Another possible limitation concerns the source of recidivism data which were retrieved from only one data source: For the present study, we have used official reconviction data from the computerized database of the Austrian Ministry of Internal Affairs as the only recidivism criterion. As a consequence, the reconviction rate is inevitably an underestimation of the actual recidivism rate because it has to be assumed that a substantial amount of sexual (re-)offenses remains still undetected and some of the detected (re-)offenses do not lead to official convictions or at least not to official sexual (re-)convictions 2 (e.g., Craig et al., 2008).

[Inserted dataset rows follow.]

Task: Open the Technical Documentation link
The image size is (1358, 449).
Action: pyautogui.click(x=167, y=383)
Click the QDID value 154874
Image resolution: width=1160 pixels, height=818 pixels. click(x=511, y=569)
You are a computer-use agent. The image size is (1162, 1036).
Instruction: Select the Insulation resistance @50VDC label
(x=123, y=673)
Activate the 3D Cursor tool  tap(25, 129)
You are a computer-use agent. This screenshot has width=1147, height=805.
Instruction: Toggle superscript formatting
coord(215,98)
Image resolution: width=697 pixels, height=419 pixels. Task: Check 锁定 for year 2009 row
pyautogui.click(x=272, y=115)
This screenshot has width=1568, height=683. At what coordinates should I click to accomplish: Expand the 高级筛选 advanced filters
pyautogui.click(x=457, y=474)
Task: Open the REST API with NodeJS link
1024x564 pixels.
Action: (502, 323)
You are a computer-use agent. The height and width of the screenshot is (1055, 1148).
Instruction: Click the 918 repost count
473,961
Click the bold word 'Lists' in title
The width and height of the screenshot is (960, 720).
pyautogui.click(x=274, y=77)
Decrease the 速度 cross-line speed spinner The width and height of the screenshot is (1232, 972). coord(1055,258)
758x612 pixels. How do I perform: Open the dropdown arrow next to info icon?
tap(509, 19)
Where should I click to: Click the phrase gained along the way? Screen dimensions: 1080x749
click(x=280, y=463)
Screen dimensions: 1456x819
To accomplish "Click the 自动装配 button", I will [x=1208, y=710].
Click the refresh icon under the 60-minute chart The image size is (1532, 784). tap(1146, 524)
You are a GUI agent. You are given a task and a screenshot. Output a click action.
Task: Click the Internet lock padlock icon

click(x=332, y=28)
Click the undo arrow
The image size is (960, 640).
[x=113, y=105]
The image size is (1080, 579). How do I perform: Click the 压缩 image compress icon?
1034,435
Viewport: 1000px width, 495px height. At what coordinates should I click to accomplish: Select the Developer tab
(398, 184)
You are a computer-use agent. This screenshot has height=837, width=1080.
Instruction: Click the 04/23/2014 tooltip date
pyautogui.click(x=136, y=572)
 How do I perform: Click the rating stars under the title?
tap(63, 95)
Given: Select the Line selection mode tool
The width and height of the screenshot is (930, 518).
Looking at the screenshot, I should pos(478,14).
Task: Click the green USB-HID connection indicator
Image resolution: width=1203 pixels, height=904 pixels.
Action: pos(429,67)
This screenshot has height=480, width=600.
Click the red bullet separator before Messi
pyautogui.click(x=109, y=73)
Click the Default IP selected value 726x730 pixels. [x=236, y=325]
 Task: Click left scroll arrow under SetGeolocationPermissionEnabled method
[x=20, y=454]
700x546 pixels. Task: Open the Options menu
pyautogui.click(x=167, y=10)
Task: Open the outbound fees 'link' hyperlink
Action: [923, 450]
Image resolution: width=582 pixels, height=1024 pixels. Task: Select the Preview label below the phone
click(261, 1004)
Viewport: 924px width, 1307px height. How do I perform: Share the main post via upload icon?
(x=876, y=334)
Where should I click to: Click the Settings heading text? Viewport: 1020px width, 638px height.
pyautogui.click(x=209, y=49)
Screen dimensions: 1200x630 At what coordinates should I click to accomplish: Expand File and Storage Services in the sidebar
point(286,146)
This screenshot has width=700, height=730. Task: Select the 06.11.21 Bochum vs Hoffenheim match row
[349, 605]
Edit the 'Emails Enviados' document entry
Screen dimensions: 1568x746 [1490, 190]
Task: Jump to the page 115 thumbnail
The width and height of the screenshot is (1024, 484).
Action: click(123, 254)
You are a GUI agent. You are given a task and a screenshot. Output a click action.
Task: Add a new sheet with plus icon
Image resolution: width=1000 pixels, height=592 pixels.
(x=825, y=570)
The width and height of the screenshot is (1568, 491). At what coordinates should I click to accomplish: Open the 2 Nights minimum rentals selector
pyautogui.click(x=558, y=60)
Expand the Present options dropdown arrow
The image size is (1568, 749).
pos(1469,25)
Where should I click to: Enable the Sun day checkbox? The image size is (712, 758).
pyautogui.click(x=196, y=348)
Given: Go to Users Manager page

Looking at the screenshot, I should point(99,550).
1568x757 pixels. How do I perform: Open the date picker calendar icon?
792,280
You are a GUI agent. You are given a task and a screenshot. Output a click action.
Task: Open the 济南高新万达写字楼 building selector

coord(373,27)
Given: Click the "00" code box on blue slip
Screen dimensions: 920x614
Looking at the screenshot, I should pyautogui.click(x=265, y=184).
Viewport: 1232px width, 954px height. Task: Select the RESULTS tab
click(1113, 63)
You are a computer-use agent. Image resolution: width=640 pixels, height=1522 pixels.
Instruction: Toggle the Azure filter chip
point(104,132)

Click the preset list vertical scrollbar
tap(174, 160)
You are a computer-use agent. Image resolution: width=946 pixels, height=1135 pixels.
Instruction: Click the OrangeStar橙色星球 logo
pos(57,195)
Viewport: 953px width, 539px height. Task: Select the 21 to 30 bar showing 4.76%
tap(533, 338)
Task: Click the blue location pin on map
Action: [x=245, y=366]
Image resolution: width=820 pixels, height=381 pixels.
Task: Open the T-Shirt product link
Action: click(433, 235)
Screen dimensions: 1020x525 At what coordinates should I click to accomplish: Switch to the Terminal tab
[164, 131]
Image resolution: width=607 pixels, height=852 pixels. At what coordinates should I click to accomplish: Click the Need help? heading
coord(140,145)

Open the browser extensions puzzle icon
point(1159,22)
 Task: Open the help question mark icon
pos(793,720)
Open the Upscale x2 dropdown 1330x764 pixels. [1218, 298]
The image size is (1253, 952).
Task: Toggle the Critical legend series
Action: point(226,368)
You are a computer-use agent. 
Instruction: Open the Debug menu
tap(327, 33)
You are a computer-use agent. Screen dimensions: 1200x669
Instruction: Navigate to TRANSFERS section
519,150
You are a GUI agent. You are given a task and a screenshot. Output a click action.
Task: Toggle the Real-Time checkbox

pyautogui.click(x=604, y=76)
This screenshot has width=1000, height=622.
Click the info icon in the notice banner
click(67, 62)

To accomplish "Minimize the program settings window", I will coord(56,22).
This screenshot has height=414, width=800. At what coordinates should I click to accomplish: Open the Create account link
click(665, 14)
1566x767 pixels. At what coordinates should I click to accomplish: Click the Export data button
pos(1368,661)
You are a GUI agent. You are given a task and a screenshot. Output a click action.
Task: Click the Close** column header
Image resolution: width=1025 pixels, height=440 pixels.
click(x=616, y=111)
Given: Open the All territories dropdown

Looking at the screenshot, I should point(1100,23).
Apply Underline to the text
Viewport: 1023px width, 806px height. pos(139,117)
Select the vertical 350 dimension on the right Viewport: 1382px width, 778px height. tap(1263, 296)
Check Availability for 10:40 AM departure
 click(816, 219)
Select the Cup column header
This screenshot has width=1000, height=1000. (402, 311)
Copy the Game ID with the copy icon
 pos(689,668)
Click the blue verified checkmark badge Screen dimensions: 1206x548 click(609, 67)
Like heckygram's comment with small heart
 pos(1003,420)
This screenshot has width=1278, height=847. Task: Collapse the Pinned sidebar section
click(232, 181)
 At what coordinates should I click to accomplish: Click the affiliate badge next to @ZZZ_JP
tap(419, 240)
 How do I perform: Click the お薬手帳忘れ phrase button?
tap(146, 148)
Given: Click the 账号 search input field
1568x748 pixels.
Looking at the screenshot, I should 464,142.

Furthermore, with the data set of the present study, we were not be able to investigate if offenders recidivated in another country than Austria because we had no access to foreign recidivism databases. This potentially biasing effect could be especially due to offenders with a foreign nationality (i.e., non-Austrian offenders). The next methodological issue refers to the follow-up periods. The informative value of the present study is limited to follow-up periods which do not exceed 10 years after release from prison. Furthermore, due to comparatively small sample sizes in the higher time gates, especially the recidivism rates for the longer follow-up periods have to be interpreted cautiously. However, the prospective-longitudinal research design of the present study precluded the opportunity to extend the follow-up periods but at the same time provided more reliable results, given the fact that a prospective-longitudinal research design is regarded as the best available study design for recidivism studies (Furby et al., 1989; Hanson & Bussière, 1998). Nevertheless, despite of all these limitations, the present study provides insights which could be relevant for criminal justice policy as well as for future criminological research.
Footnotes
Declaration of Conflicting Interests
Peer Briken is consultant at Dr. Pfleger GmbH (Bamberg, Germany). The authors declared no other potential conflicts of interest with respect to the research, authorship, and/or publication of this article.
Funding
The author(s) received no financial support for the research, authorship, and/or publication of this article.